Numerical analysis of the effects of port water injection in a downsized SI engine at partial and full load operation

The water injection (WI) technique represents a viable way to improve the performance of spark ignition (SI) engines. The main benefit of using this technique is to take advantage of the high heat of vaporization of water. If injected into the intake port, its vaporization cools the air–fuel mixture entering the engine. This could lead to greater spark advances, with optimal combustion phasing, and to a reduction of the combustion temperature with consequent lower heat losses. Moreover, due to the vaporization cooling effect, the heat capacity ratio of the in-cylinder gases increases. These three main factors allow improving the thermal efficiency of the engine. In this paper, the numerical simulation has been utilized in order to assess the influence of water injection on the performance of a “downsized” turbocharged spark-ignition engine. Calculations have been carried out using a 1-D model validated with respect to the experimental data of the analyzed engine.

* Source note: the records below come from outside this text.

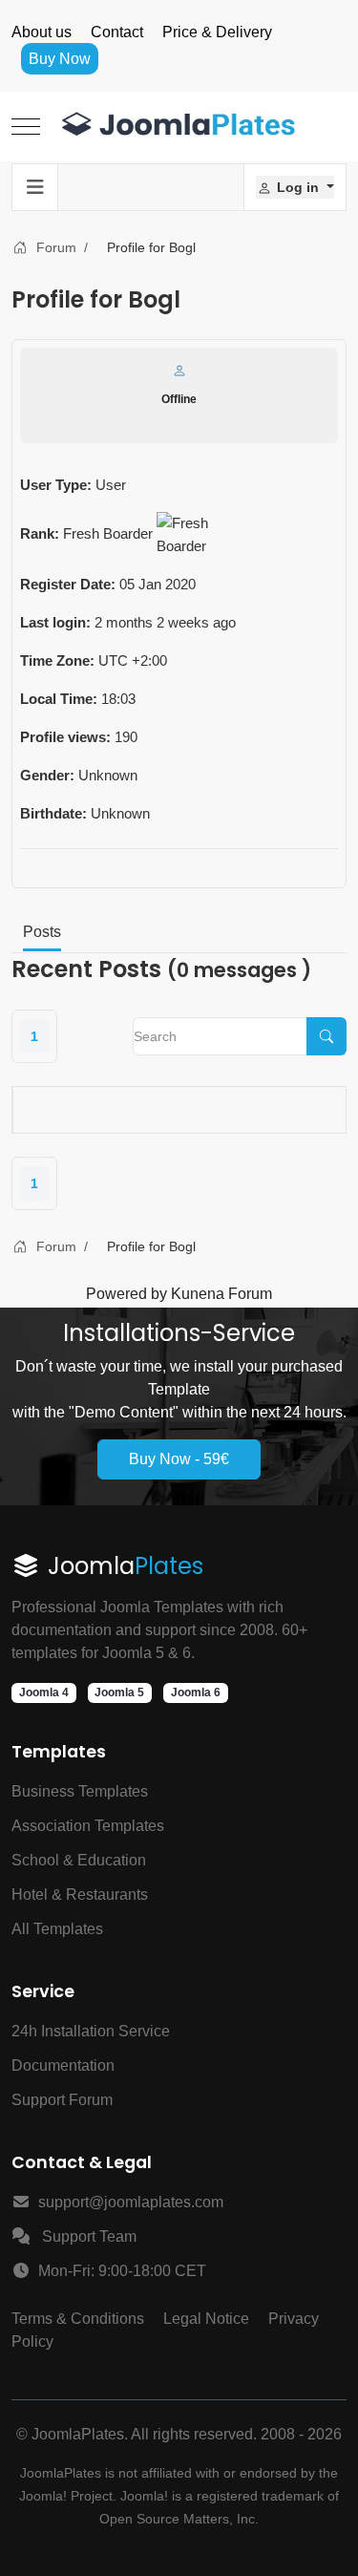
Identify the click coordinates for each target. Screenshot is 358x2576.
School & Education (78, 1860)
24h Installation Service (90, 2031)
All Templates (57, 1929)
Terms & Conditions (77, 2318)
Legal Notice (206, 2318)
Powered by (126, 1294)
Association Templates (87, 1826)
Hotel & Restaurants (79, 1894)
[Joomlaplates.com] (179, 127)
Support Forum (62, 2100)
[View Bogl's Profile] (179, 370)
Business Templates (79, 1791)
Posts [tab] (42, 932)
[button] (295, 187)
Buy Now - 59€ (179, 1459)
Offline (179, 399)
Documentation (63, 2065)
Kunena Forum (221, 1294)
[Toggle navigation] (35, 187)
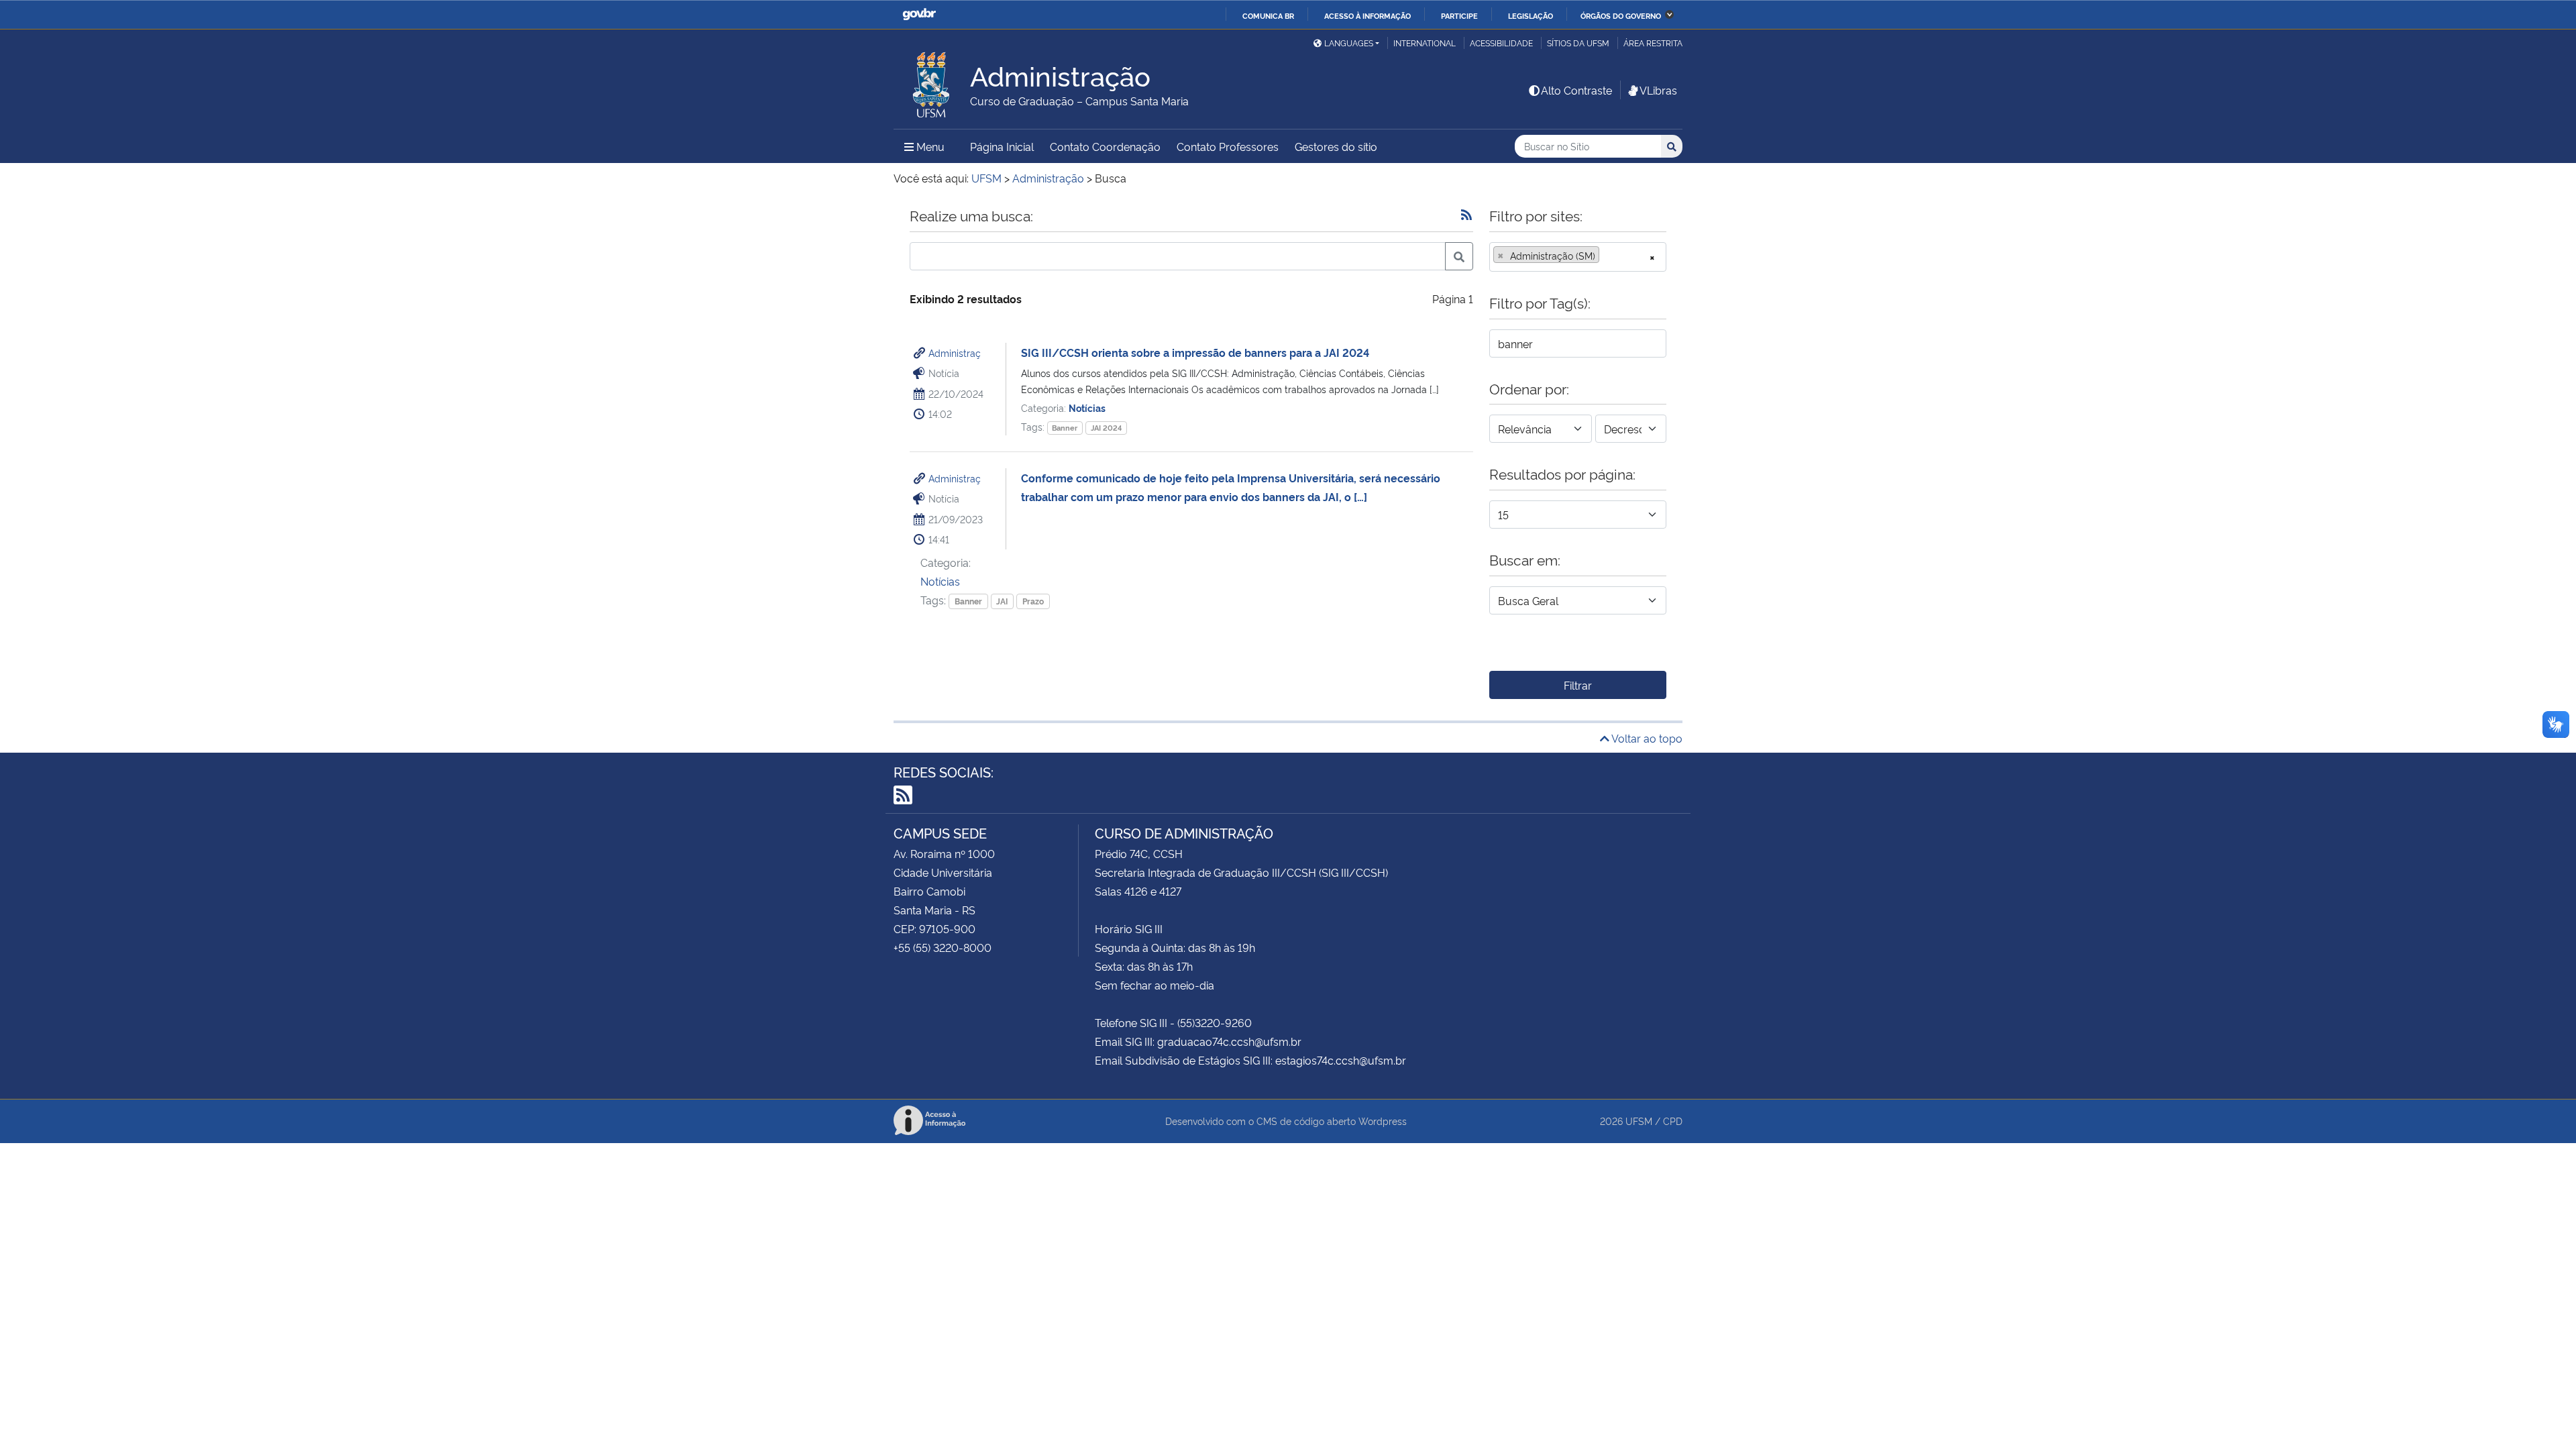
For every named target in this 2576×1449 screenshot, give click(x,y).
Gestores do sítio (1336, 146)
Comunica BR (1268, 15)
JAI (1002, 600)
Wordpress (1382, 1120)
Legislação (1530, 15)
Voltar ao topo (1645, 738)
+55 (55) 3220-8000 (942, 947)
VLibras (1658, 90)
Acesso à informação (1367, 15)
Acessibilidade (1501, 42)
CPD (1672, 1120)
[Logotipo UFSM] (932, 81)
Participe (1459, 15)
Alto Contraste (1576, 90)
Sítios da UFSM (1578, 42)
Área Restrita (1652, 42)
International (1424, 42)
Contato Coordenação (1105, 146)
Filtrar (1578, 685)
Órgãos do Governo (1620, 15)
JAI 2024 (1106, 428)
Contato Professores (1228, 146)
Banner (1064, 428)
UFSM (1638, 1120)
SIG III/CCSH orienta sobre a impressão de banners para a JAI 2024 (1195, 352)
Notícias (1087, 407)
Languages (1348, 42)
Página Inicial (1002, 146)
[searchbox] (1607, 255)
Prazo (1033, 600)
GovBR (919, 14)
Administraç (954, 352)
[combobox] (1577, 257)
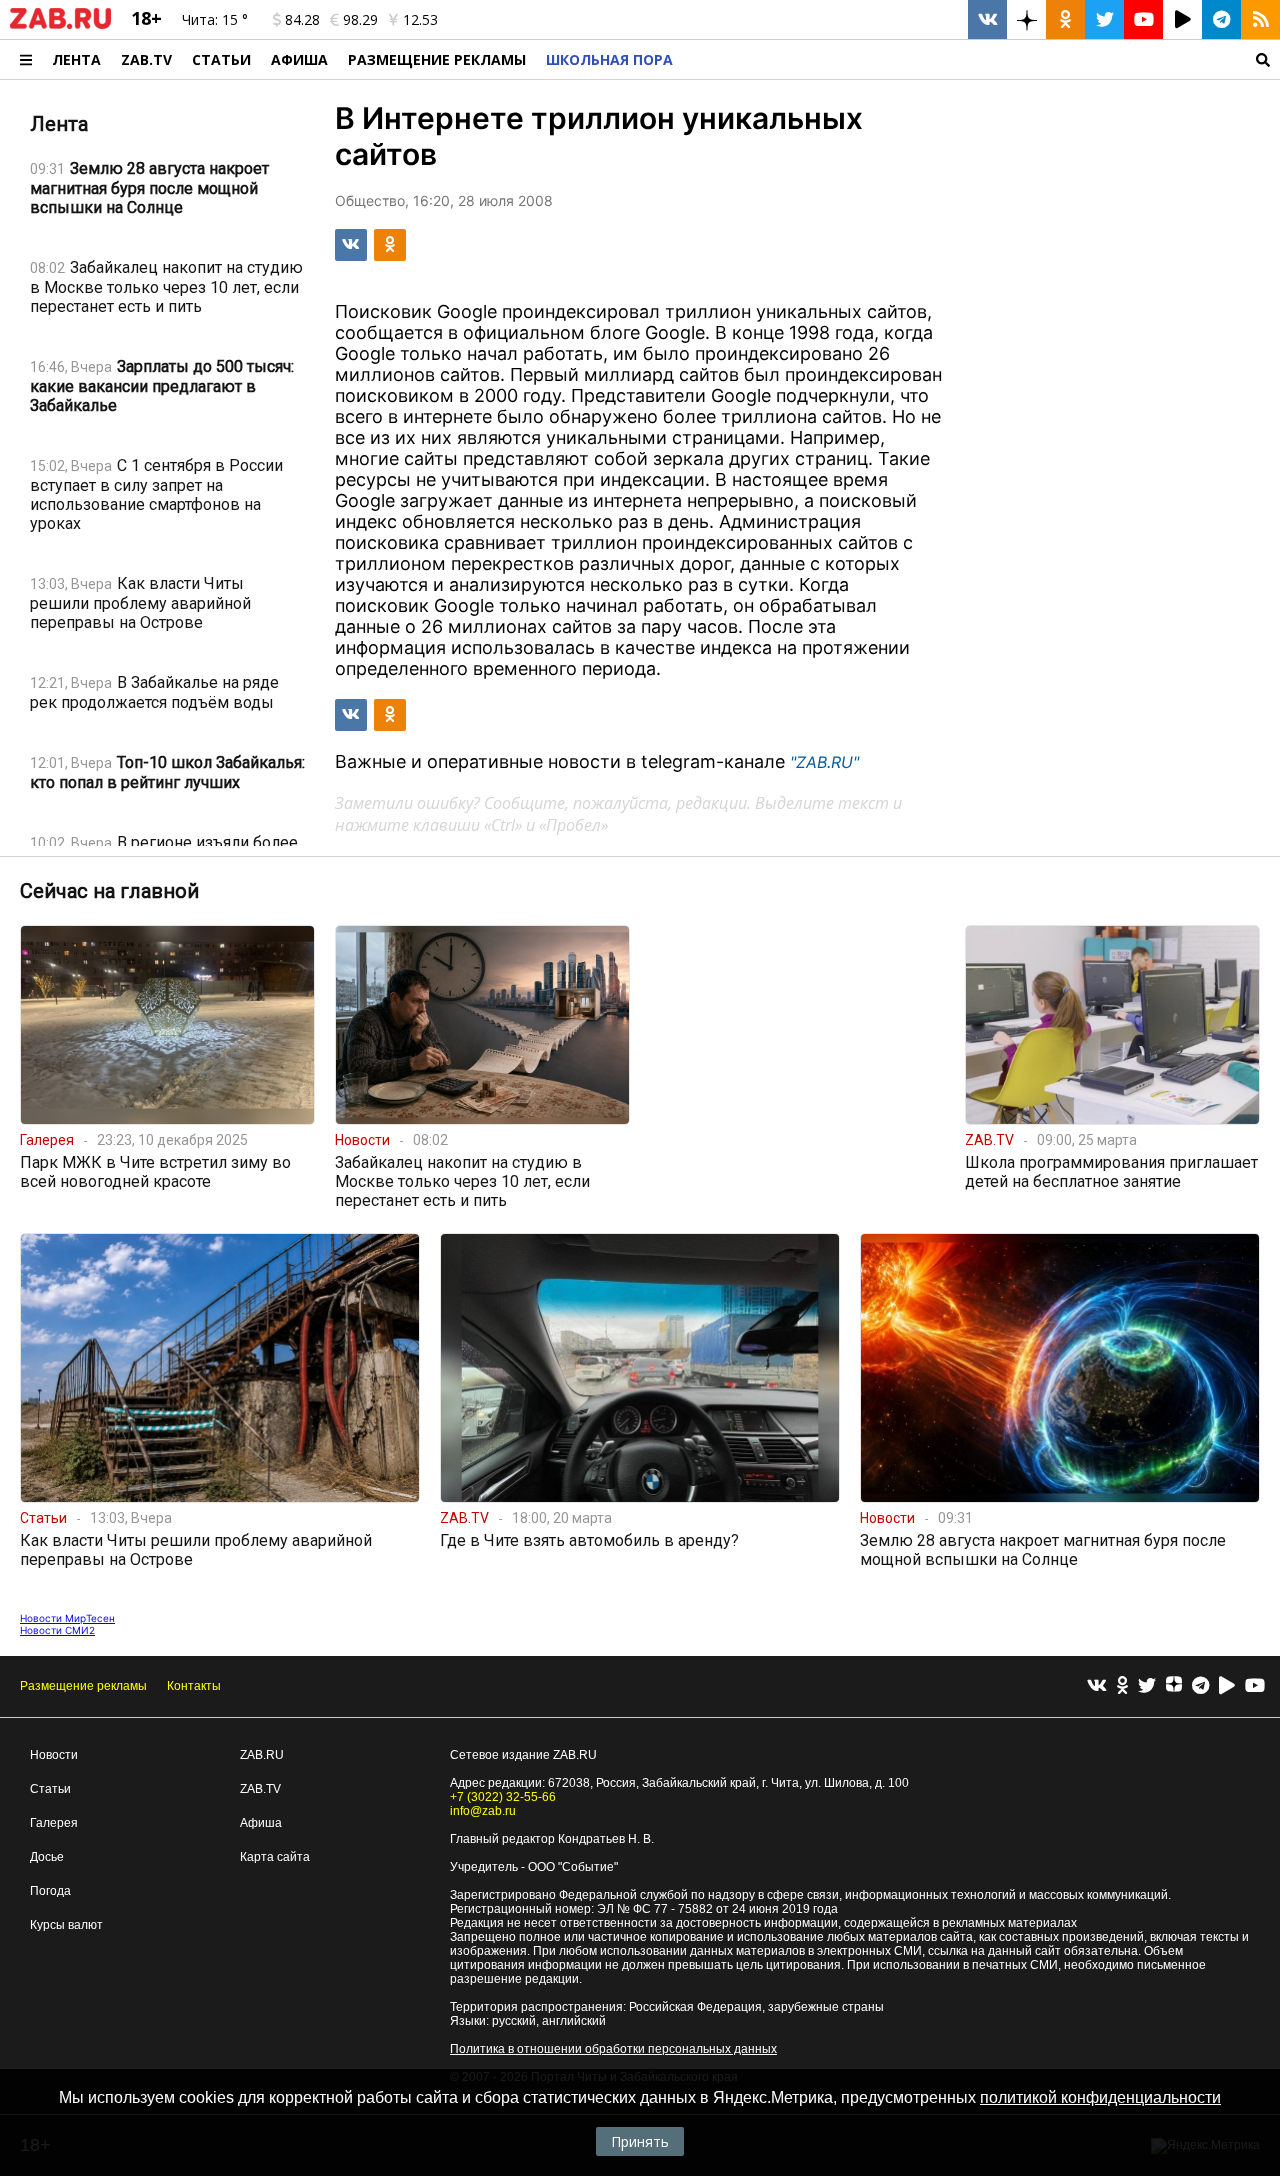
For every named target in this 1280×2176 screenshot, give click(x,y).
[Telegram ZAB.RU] (1221, 19)
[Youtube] (1255, 1686)
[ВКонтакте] (1097, 1686)
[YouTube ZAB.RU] (1143, 19)
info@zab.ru (483, 1811)
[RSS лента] (1260, 19)
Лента (76, 59)
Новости (54, 1755)
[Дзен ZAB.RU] (1026, 19)
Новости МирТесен (67, 1618)
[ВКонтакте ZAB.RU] (987, 19)
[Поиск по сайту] (981, 59)
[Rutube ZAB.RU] (1182, 19)
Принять (640, 2141)
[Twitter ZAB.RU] (1104, 19)
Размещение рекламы (83, 1686)
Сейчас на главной (109, 891)
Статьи (221, 59)
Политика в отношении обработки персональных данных (613, 2049)
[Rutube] (1227, 1686)
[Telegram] (1200, 1686)
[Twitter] (1147, 1686)
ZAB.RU (262, 1755)
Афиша (299, 59)
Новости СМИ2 (57, 1630)
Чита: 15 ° (215, 19)
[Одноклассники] (1122, 1686)
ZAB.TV (146, 59)
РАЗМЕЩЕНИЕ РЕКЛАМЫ (437, 59)
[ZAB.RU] (60, 25)
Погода (50, 1891)
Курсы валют (66, 1925)
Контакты (194, 1686)
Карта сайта (275, 1857)
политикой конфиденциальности (1100, 2097)
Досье (47, 1857)
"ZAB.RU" (824, 762)
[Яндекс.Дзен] (1174, 1687)
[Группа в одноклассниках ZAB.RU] (1065, 19)
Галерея (54, 1823)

A knock model has been implemented in the 1-D model in order to identify the knock-limited parameters in engine optimization. Threshold values for knock index and exhaust turbine inlet temperature have been imposed as optimization constraints. The model has been subsequently modified by adding water injection into the intake ports. A simple thermodynamic approach has been utilized in order to obtain a first estimation of effects of water evaporation on the temperature of the fresh charge entering the cylinder and on that of the unburned mixture at the end of the compression stroke. The authors analyzed the effects of water injection at various operating points. An optimization procedure of the engine parameters in case of WI operation is presented and its effects on combustion characteristics and engine performance are described in detail. The engine control parameters have been optimized in order to obtain minimum specific fuel consumption. The most remarkable results show that, at high load operation, it is possible to increase both spark advance and air-tofuel ratio with a consequent improvement in terms of both brake mean effective pressure (BMEP) and brake specific fuel consumption (BSFC). In particular, at full load, the BSFC registered a 12% mean improvement in the engine speed range, while BMEP mean increase was about 9%. The obtained results show water injection technique could be a useful tool in performance improving of turbocharged spark-ignition engines.